尚、本発明において、図示の構成に限定されるものではなく、本発明の要旨を変更しない範囲での設計変更は自由に行える。また、本発明の使用例も限定されるものではない。
W ワーク
W1 貫通孔
W2 ベーン溝
1 環状砥石
2 挿入口
10 揺動支持機構
11 ホルダー体
11A 収納凹部
11B 挟着体
11C 固定ネジ
12 支持体
13 軸支体
20 揺動機構
21 回転体
22 往復カム
23 揺動体
24 従動体
25 モーター
26 回転軸
27 カム
30 ワーク移動機構
31 移動ネジ体
32 ワークテーブル
33 モーター
34 揺動カム
35 クラッチ機構
40 ドレッサーユニット
41 クラッチ機構
42 クラッチ機構
43 モーター

Claims (5)

  1. ワークの貫通孔から連続するベーン溝を研削する装置において、
    貫通孔側からベーン溝を研削する板状の砥石を、貫通孔からワークの外周囲をとり囲む大きさのリング形状に形成した環状砥石と、
    環状砥石のリング中心部から環状砥石に連結され該環状砥石を貫通孔内で揺動自在に支持する揺動支持機構と、を備え、
    環状砥石の一部に形成された切欠状の挿入口から環状砥石の内部にワーク外側面を導入してワークの貫通孔内に環状砥石を挿通し、
    ワークの外側に位置する揺動支持機構を介して貫通孔内の環状砥石を揺動させてベーン溝を研削するように構成したことを特徴とするベーン溝の研削装置。

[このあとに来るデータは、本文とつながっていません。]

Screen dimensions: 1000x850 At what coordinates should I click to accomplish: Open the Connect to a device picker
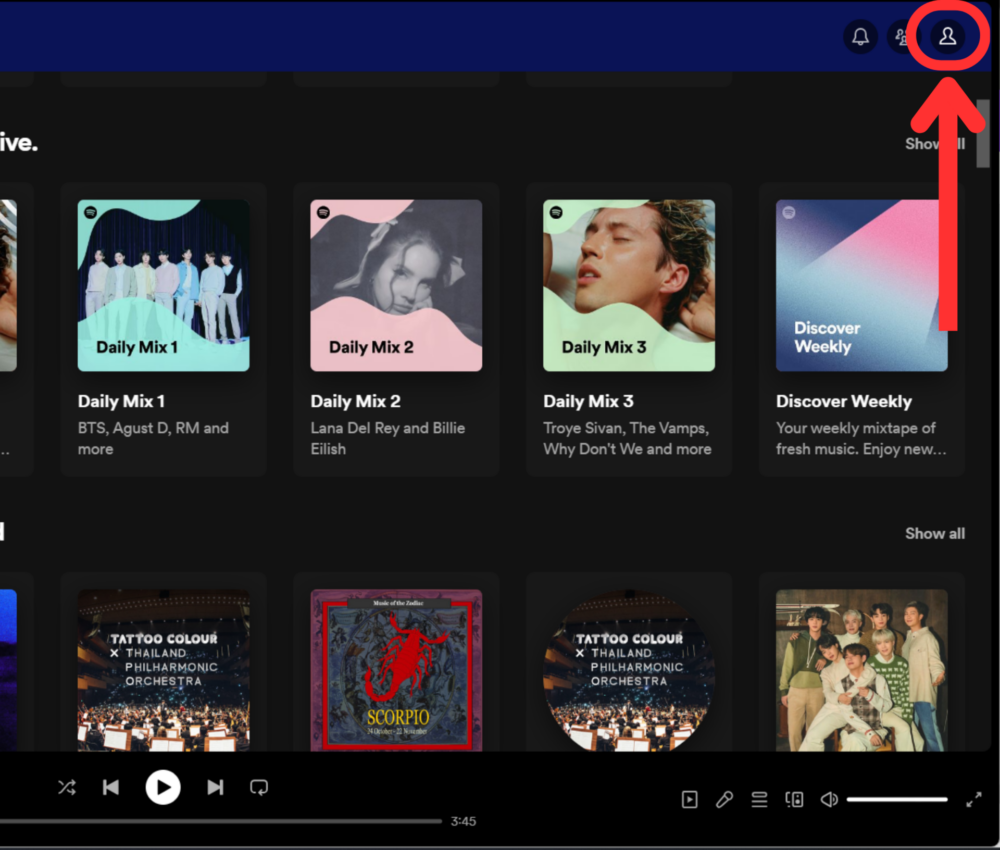(794, 799)
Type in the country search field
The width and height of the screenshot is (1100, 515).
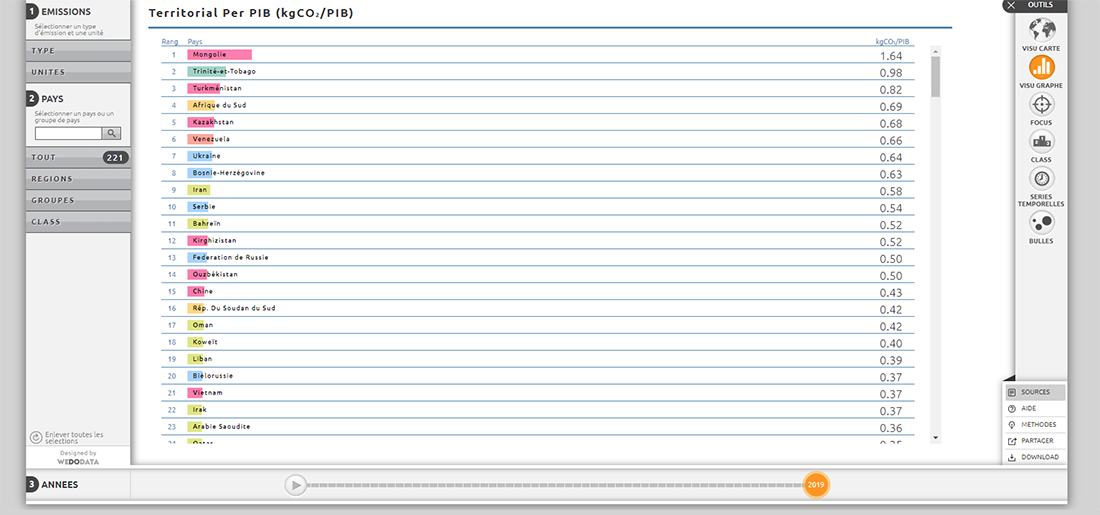tap(68, 133)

  2. 前記揺動支持機構は、前記環状砥石の内周縁側を保持するホルダー体と、
    該ホルダー体の一部に連続する支持体と、該支持体に連続して前記環状砥石のリング中心部に位置する軸支体とを備えた請求項1記載のベーン溝の研削装置。
  3. 前記揺動支持機構は、モーターにより回転する回転体の回転動作に連動する往復カムと、該往復カムに連動して揺動する揺動体と、該揺動体の揺動運動にリンクして揺動する従動体とを備えた揺動機構に連繋され、該揺動機構の従動体を介して前記揺動支持機構が揺動するように構成した請求項1記載のベーン溝の研削装置。
  4. 前記ワークは、正逆回転自在なモーターと、該モーターにて回動する移動ネジ体と、該移動ネジ体にネジ止めされ移動ネジ体の長手方向に沿って移動するワークテーブルとを備えたワーク移動機構のワークテーブルに固定された前記ワークの外側面を、ワークテーブルの移動により前記環状砥石の前記挿入口から環状砥石の内部に導入するように構成した請求項1記載のベーン溝の研削装置。
  5. ワークに形成されている貫通孔から連続するベーン溝を研削する方法において、ベーン溝を研削する板状の砥石を略C字形のリング形状に形成した環状砥石を用い、環状砥石の一部に形成された切欠状の挿入口から環状砥石の内部にワーク外側面を導入してワークの貫通孔内に環状砥石を挿通し、該環状砥石を貫通孔内で揺動させて環状砥石の外側板面でベーン溝を研削することを特徴とするベーン溝の研削方法。